(Problem) Show all lines from the records below in which the string "computer" is present.
++++ Materials provided
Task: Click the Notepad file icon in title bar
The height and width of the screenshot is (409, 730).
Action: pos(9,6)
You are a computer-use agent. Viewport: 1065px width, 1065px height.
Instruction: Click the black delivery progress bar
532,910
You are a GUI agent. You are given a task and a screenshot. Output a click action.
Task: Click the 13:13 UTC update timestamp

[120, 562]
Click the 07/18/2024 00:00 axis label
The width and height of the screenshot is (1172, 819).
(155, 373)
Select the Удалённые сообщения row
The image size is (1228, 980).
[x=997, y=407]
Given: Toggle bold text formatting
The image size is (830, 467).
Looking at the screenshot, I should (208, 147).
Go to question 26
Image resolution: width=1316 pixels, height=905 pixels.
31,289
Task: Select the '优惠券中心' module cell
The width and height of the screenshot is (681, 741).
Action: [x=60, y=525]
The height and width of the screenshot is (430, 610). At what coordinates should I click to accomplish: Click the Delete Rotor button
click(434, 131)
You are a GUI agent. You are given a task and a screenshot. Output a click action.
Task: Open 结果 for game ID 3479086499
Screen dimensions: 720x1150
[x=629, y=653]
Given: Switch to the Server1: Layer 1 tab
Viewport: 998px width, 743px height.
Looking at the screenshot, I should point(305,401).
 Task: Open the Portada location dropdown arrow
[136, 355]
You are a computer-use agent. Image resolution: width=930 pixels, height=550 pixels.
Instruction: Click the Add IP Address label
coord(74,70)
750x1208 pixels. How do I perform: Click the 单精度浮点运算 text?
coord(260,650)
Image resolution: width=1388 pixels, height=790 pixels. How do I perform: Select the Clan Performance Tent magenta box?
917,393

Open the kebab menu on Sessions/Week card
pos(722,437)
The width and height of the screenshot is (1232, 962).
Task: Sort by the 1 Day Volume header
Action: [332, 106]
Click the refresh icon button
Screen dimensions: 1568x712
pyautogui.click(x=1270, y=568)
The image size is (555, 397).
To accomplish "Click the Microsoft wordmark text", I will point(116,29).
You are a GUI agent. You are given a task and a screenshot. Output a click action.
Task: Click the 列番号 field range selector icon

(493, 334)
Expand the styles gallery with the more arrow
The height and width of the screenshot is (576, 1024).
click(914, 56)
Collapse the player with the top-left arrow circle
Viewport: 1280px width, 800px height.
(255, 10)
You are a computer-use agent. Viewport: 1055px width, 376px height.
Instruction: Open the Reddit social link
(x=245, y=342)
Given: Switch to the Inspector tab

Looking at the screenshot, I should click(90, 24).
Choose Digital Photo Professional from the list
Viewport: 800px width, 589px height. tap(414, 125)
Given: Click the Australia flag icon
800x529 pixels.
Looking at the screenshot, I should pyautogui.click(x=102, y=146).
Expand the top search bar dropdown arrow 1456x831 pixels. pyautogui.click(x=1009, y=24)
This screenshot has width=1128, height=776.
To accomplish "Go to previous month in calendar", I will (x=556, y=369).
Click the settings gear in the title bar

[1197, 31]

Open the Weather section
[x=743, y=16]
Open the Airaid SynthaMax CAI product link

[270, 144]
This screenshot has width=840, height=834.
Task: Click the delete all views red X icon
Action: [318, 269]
++++++++
(Worked solution)
You are a computer-use agent. Viewport: 1065px width, 1065px height.
You are a computer-use agent. Image resolution: width=930 pixels, height=550 pixels.
You are a computer-use agent. Viewport: 1055px width, 376px height.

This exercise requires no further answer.